Quella che oggi viene definita la gente non sembra avare interessi o reazioni a questa brutta vicenda. Si può affermare senza il timore di essere smentiti che lo spettacolo è desolante e si può comprendere facilmente che ciò che scriveva il Censis sul rapporto tra politica e italiani è perfettamente realistico: il Paese è demotivato, corroso da un inquietante individualismo di massa “garantito” dallo Stato, lontanissimo dai cosiddetti partiti della Seconda Repubblica e insofferente verso quello che genericamente viene chiamato il mondo della politica.
E il tutto è giustificabile, comprensibile visto il comportamento di questa “nuova classe dirigente” uscita dalla cosiddetta “rivoluzione di velluto” emersa nel 1992, l’apertura di Tangentopoli. Il problema, purtroppo, è che ci si può disinteressare della politica, ma alla lunga è la politica stessa che arriva nelle case e nelle tasche dei cittadini.
Il problema quindi diventa di sopravvivenza, di come i cittadini italiani possono sopravvivere al degrado di questa situazione. In effetti il voto “opposto” della Camera e del Senato, per i due casi citati, prescinde da ogni considerazione di carattere giudiziario e processuale, in base a cui i parlamentari dovrebbero giudicare.
Qui si possono notare solo doppiogiochismi da “basso impero”, agguati e ricatti, faziosità di parte portata all’ennesima potenza. Prima del 1992 ci saranno stati dei partiti corrotti, ma oggi non esistono nemmeno più i partiti, ridotti ormai con nomi nuovi, ad agglomerati che difendono interessi personali, di lobbies, di corporazioni e sempre in base a quella insopportabile nuova ideologia che viene definita “questione morale”.
Sembra di riascoltare una vecchia battuta di Ugo Tognazzi, quando ironizzava sull’ipocrisia della politica, concludendo ogni discorso con un: “sempre nell’ambito delle Nazioni Unite”. Bisognerebbe avere invece il coraggio di dire che qui non si capisce più nulla di che cosa sia morale o non morale, anche declinandolo al mondo della politica. Ed emerge solo uno spesso strato di ipocrisia, una mirata disinformazione e una totale confusione.

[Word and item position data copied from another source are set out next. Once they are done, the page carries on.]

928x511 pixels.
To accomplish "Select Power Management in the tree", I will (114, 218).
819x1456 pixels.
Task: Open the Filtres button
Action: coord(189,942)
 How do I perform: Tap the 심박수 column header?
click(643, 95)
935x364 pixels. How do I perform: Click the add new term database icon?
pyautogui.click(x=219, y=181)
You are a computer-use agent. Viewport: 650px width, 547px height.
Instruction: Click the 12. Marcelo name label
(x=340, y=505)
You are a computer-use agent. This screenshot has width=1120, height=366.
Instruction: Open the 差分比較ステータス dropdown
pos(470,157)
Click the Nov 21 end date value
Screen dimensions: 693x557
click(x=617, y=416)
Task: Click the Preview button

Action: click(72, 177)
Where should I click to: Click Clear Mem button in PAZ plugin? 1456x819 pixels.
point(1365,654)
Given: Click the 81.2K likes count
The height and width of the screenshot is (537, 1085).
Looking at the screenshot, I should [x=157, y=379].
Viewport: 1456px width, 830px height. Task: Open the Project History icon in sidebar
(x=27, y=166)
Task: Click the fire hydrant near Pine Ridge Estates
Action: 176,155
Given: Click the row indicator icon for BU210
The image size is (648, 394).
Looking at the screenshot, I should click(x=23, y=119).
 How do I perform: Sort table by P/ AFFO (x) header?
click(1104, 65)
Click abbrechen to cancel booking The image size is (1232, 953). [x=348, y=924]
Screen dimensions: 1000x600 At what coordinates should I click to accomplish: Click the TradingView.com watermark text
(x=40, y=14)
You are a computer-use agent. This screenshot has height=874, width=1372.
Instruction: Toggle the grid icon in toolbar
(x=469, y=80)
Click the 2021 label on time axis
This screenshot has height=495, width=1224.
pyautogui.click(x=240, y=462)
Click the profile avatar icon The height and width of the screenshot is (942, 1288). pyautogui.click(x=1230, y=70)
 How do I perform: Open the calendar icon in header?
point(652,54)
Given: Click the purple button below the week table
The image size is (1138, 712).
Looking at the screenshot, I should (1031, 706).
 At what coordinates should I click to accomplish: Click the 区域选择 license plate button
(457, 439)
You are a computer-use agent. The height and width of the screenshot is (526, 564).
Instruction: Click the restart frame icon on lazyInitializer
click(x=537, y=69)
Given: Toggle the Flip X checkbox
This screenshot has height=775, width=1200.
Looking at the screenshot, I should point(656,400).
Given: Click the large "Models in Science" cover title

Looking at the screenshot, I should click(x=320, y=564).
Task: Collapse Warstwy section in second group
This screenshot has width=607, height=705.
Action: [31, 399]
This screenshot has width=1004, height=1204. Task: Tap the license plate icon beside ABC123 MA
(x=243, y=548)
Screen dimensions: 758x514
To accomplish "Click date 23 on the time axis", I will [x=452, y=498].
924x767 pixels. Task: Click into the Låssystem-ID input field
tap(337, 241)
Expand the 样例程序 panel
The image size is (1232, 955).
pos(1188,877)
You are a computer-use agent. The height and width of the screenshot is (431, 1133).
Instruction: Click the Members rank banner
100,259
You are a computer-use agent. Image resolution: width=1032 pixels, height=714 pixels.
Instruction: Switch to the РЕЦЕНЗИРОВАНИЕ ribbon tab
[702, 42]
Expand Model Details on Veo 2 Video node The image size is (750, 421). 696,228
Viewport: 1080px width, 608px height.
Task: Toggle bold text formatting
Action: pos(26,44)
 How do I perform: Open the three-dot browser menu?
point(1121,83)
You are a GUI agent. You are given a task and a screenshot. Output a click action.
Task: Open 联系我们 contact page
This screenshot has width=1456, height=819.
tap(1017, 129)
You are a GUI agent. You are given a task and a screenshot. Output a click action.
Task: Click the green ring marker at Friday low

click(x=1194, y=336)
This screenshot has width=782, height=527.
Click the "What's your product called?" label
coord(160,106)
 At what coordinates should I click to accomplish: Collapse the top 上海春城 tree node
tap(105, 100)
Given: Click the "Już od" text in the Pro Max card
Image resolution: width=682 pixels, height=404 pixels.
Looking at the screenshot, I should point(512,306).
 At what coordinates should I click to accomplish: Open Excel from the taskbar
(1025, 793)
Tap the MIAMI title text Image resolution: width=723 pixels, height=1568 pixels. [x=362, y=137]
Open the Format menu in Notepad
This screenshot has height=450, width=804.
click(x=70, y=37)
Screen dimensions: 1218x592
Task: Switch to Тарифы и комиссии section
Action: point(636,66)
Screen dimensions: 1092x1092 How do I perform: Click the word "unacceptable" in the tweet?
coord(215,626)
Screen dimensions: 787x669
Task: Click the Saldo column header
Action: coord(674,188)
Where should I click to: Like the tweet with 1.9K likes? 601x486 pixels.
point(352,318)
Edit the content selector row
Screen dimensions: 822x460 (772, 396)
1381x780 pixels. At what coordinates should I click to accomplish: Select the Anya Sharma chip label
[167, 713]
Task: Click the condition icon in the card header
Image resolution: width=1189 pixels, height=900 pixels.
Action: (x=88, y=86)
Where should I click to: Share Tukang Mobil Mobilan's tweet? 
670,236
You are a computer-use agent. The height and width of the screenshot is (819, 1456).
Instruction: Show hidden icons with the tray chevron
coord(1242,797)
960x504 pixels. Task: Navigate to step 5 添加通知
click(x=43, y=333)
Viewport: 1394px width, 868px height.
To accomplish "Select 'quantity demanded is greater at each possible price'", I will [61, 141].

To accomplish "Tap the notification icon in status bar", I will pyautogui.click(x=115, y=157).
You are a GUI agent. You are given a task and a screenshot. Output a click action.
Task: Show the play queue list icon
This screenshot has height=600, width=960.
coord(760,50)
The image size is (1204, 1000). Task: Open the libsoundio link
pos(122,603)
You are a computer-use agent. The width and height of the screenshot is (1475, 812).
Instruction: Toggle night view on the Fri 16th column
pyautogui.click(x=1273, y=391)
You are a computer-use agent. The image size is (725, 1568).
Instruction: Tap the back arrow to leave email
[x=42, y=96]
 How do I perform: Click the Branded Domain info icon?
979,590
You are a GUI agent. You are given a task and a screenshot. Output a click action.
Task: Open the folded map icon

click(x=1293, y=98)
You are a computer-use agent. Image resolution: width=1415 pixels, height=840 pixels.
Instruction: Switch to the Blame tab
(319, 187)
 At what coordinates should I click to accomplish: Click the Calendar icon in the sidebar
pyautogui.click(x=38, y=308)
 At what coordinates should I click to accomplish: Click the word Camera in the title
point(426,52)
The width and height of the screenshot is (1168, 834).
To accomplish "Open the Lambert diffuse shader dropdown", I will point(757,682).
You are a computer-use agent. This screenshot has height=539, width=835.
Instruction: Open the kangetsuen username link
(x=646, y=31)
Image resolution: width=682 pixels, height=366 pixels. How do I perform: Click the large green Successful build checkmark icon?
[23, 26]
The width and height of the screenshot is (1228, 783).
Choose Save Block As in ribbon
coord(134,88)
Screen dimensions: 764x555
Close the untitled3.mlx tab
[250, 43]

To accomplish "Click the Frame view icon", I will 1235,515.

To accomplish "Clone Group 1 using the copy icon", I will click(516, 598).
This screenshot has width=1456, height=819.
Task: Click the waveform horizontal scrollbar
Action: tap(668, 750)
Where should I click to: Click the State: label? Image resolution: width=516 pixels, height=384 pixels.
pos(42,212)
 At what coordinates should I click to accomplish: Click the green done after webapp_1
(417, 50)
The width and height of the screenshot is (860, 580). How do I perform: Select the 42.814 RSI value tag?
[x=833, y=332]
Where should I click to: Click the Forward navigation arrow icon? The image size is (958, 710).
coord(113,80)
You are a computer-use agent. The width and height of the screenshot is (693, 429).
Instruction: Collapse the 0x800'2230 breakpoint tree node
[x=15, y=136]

Se non altro nel 1992 c’era uno schema: i partiti corrotti che stavano rovinando l’Italia. Era uno schema molto discutibile, che schematizzava su 40 anni di “guerra fredda” e su cui nessuno ha mai voluto veramente indagare. Basti pensare che il famoso “Dossier Mitrokhin”, in Italia non è un testo dimenticato, ma letteralmente sconosciuto e disatteso, tanto che alcuni si sono salvati per prescrizione, più o meno come in Calciopoli.
Ma adesso non c’è più neppure questo schema. Si va allo scontro del tutti contro tutti, all’interno degli stessi schieramenti a cui si appartiene, con l’unica logica del tornaconto personale e a breve. Se questa è la nuova Repubblica, vien voglia, paradossalmente, di fare un elogio alla corruzione alla maniera di Mandeville. Ma è anche questo solo un amaro paradosso.